2. Keep the minimum wage in place, let untaxed cheap imports flood the country and see millions of Americans with no work. If that happens we will have to support them on welfare until the system collapses.

3. Get out of the WTO, NAFTA, etc. and negotiate fair trade agreements that would equalize costs at the water’s edge. Once we do that we can make it more profitable for goods to be made here, we can put people to work, the taxes collected on imports would help balance the budget, the standard of living would rise and Americans could receive a fair wage.

Any minimum wage law that does not incorporate #3 above will result in disaster.

Allen James

What’s interesting is that this does not really deal with one very important thing that it could: that is, instead of dismantling the global trade system — a system by which some countries actually are managing to bootstrap themselves up into slightly more prosperity — why not just start using Real Cost for things like transportation of raw materials, of parts and completed good, and of the industry that keeps the world in cheap oil? It seems to me one of the culprits in the global market is that Real Cost — the cost of environmental cleanup and of peripheral costs to society for things like pollution — increased hospital treatment for respiratory illness, for one small example — is not being factored in. Companies worldwide are getting a free ride in this area. We have an illusion that it’s cheaper to ship things to several different countries only because we have an illusion that the cost of using oil to transport it is merely the cost of the oil itself.
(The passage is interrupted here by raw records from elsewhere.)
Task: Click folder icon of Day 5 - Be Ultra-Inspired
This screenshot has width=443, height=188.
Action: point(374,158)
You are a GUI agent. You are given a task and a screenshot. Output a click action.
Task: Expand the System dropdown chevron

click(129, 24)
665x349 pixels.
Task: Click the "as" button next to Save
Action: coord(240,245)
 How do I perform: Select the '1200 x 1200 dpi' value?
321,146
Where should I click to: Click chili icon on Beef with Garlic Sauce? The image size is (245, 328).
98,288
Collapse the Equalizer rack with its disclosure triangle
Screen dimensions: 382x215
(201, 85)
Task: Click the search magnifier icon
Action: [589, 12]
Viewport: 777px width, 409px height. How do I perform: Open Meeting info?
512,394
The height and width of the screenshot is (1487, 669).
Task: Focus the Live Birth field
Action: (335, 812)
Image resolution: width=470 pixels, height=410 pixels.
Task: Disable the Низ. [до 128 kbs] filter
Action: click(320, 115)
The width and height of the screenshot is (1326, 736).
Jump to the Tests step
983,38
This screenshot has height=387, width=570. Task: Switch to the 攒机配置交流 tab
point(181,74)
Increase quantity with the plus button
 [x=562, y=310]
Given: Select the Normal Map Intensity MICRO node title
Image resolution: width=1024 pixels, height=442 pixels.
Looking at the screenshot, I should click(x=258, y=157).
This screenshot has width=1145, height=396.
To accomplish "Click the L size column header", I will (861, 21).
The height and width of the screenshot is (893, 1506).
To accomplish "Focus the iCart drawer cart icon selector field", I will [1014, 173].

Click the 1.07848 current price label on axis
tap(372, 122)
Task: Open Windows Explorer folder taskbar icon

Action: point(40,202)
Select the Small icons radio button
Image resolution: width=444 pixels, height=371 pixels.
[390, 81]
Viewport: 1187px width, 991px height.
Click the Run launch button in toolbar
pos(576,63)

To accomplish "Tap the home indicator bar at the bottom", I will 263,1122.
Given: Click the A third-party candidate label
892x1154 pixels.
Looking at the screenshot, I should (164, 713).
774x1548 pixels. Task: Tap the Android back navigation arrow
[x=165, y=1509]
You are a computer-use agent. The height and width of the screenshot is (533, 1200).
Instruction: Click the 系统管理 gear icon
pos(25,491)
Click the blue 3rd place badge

Put a stop to that, and suddenly importing stuff from China is less cheap. It might still be cheap, but I would wager that the trash-import/trash-export industry would collapse (since plastic widgets at a much-increased price might no longer seem worth the trouble), and homegrown businesses might once again flourish — this time, fueled by new technologies, soon to be created, which will allow people to create all kinds of great things with minimal primary investment. Likewise, the market for cleaner, better energy sources would get much stronger. And you wouldn’t necessarily be wiping out trade, either, so that once cheap and clean alternatives with a low Real Cost exist, there might be a more stable infrastructure for the global trade that would probably resume. Meanwhile, it’s possible that at least some of the countries destabilized by thre effects of invasive industries might have found for themselves better ways of subsisting and modernizing than by keeping legions in sweatshops or providing raw resources for other nations, for pennies a day. This seems more of a win-win situation to me.

The trick is getting that past the energy-powers-that-be. Good luck, world.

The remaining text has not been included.